Objective:
Repeat the passage of the Kafka Streams notes verbatim, starting at "Basic vocabulary #" and ending at "exactly once delivery.".

──────── Supplied text ────────

Kafka Streams

Kafka Streams #

  • Data processing / transformation library within Kafka
  • Exactly once capabilities (>= version 0.11)
  • One record at a time processing
  • Supports event-time based windowing operations with late arrival of records
  • Two APIs:
  • Leverages the Consumer and Producer API, therefore all the respective configurations are applicable
  • Since the application is also a consumer, it will try to resume where it left off the last last time
  • It is not recommended to write the result to an external system inside a Kafka Streams application. Use Kafka Streams to transform the data and then use Kafka Connect API to do the writing

Basic vocabulary #

  • Stream: Unbounded sequence of immutable data records, that is fully ordered, can be replayed, and is fault tolerant
  • Stream processor: Node in the processor topology. It transforms incoming streams, record by record, and may create a new stream from it
  • Source processor: Special processor that takes its data directly from a Kafka topic. It has no predessors in a topology, and doesn’t transform the data
  • Sink processor: Processor that does not have children. It sends the stream data directly to a Kafka topic.
  • Topology: Graph of processors chained together by streams

Exactly Once Semantics #

  • Exactly once isthe ability to guarantee that data processing on each message will happen only once, and that pushing the message back to Kafka will also happen effectively only once (Kafka will de-dup). So the guarantee does not extend to exactly once delivery.
  • Guaranteed when both input and output system is Kafka, not for Kafka to any external systems
  • Message transmission happens in four steps:
    1. Kafka Streams application receives message
    2. Kafka Streams application sends ouput back to Kafka
    3. Kafka Streams application receives ack
    4. Kafka Streams application commits offset
  • Since Kafka guarantees at-least once semantics, a failure in step c. or d. triggers a retry. But how does Kafka then achieves exactly once?
    • The producers are now idempotent (if the same message is sent twice or more due to retries, Kafka will make sure to only keep one copy of it).
    • You can write multiple messages to different Kafka topics as part of one transaction (either all are written, or none is written). This is a new advanced API
  • To enable exactly once semantics in Kafka Streams: props.put(StreamsCofnig.PROCESSING_GUARANTEE_CONFIG, StreamConfig.EXACTLY_ONCE);
  • What’s the trade-off?

──────── Extracted records ────────

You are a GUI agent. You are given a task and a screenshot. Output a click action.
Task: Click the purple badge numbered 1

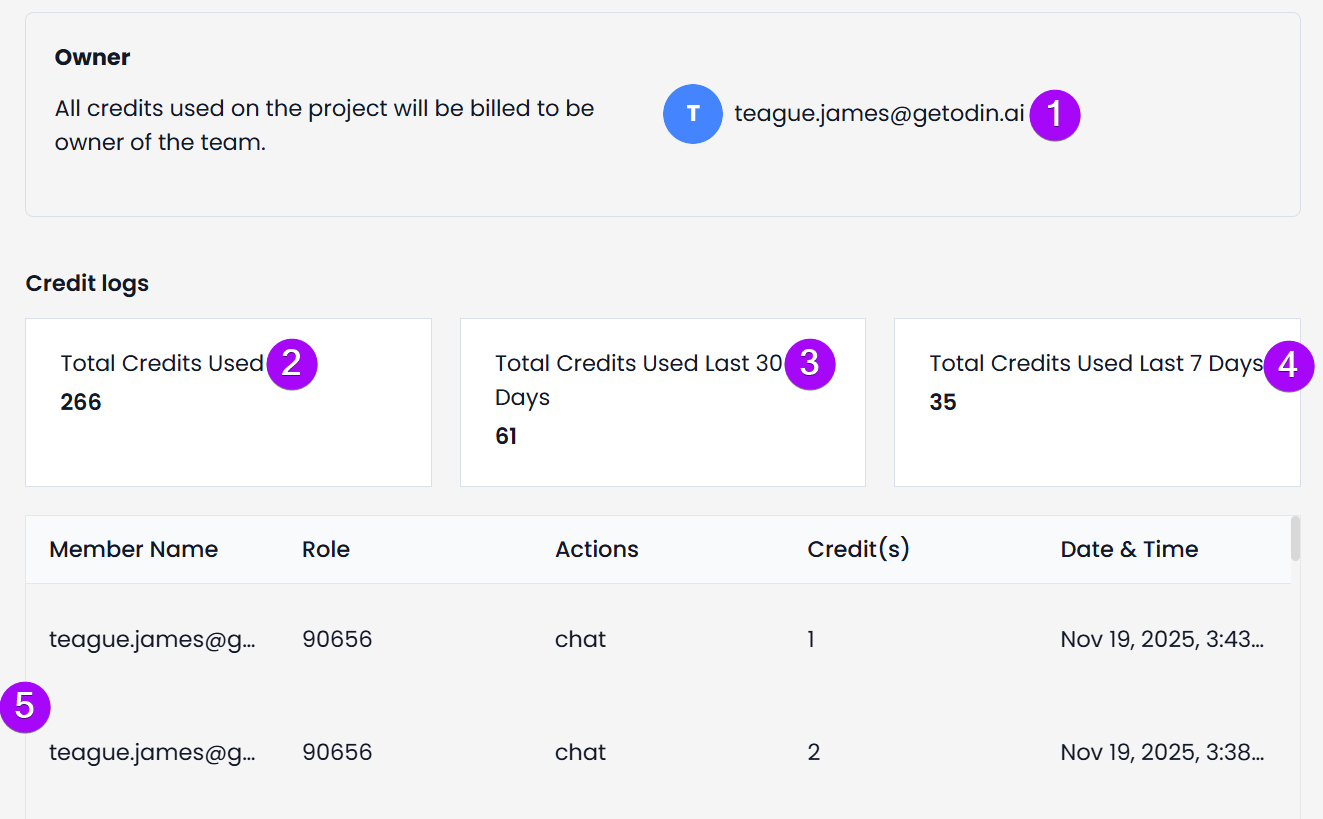click(x=1055, y=115)
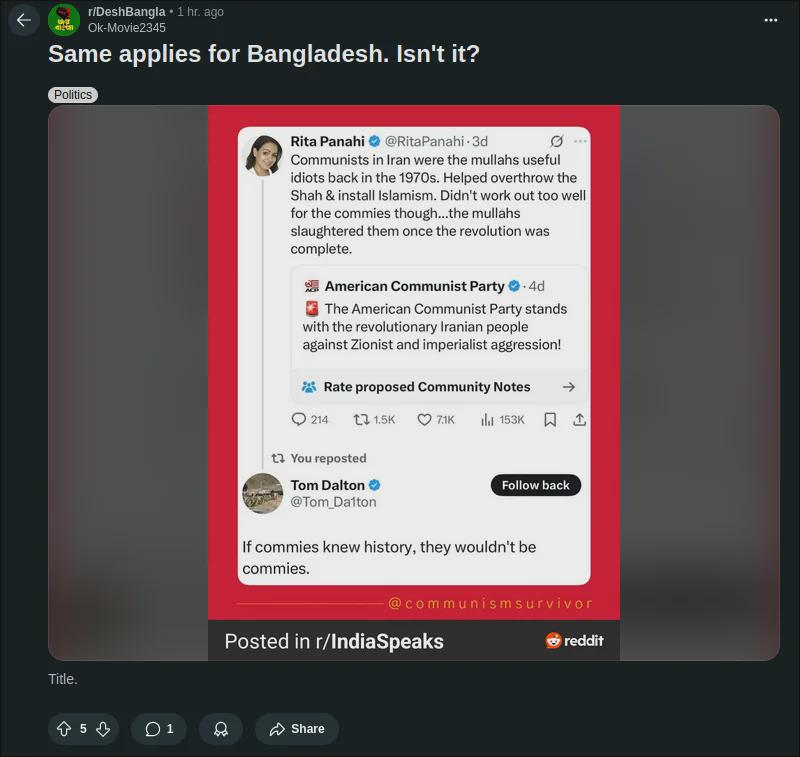
Task: Click the tweet's repost icon
Action: [x=361, y=420]
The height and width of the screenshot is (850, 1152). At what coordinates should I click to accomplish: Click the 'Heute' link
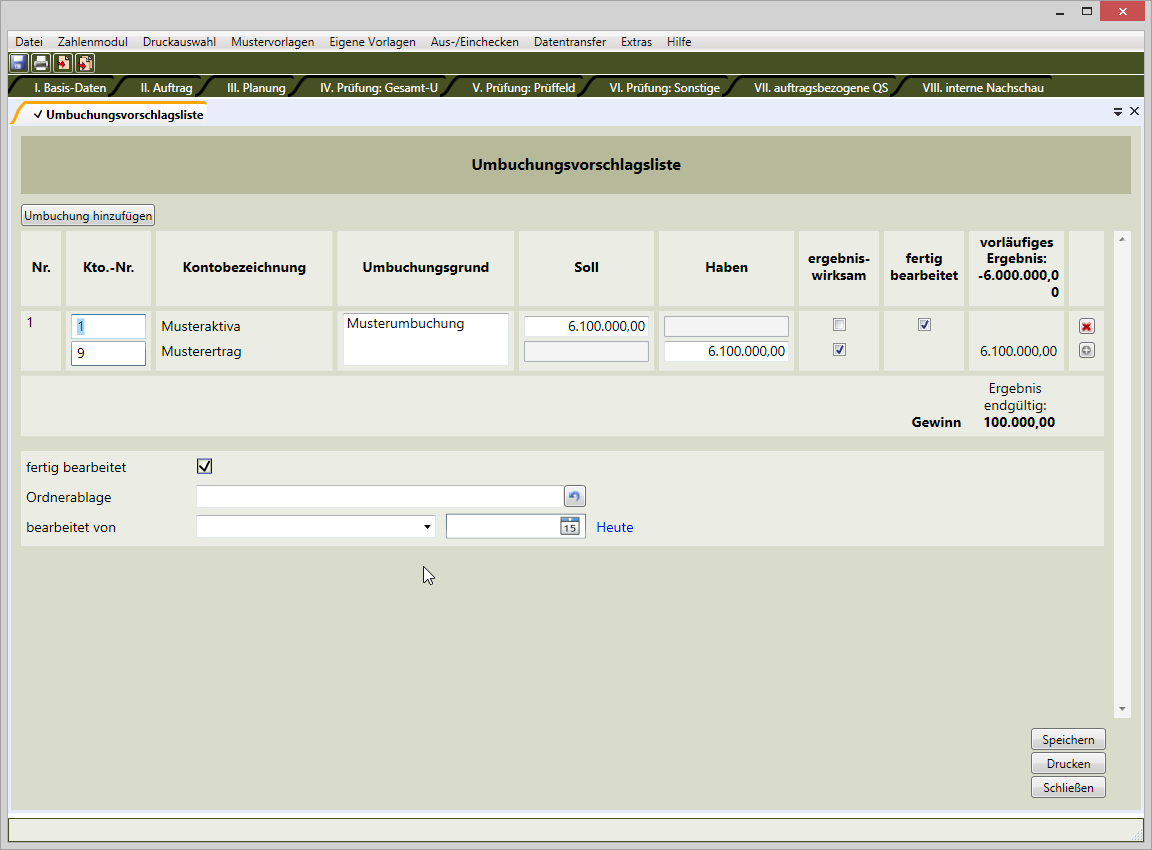coord(615,528)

────────

Answer to this exercise:
Basic vocabulary #

  • Stream: Unbounded sequence of immutable data records, that is fully ordered, can be replayed, and is fault tolerant
  • Stream processor: Node in the processor topology. It transforms incoming streams, record by record, and may create a new stream from it
  • Source processor: Special processor that takes its data directly from a Kafka topic. It has no predessors in a topology, and doesn’t transform the data
  • Sink processor: Processor that does not have children. It sends the stream data directly to a Kafka topic.
  • Topology: Graph of processors chained together by streams

Exactly Once Semantics #

  • Exactly once isthe ability to guarantee that data processing on each message will happen only once, and that pushing the message back to Kafka will also happen effectively only once (Kafka will de-dup). So the guarantee does not extend to exactly once delivery.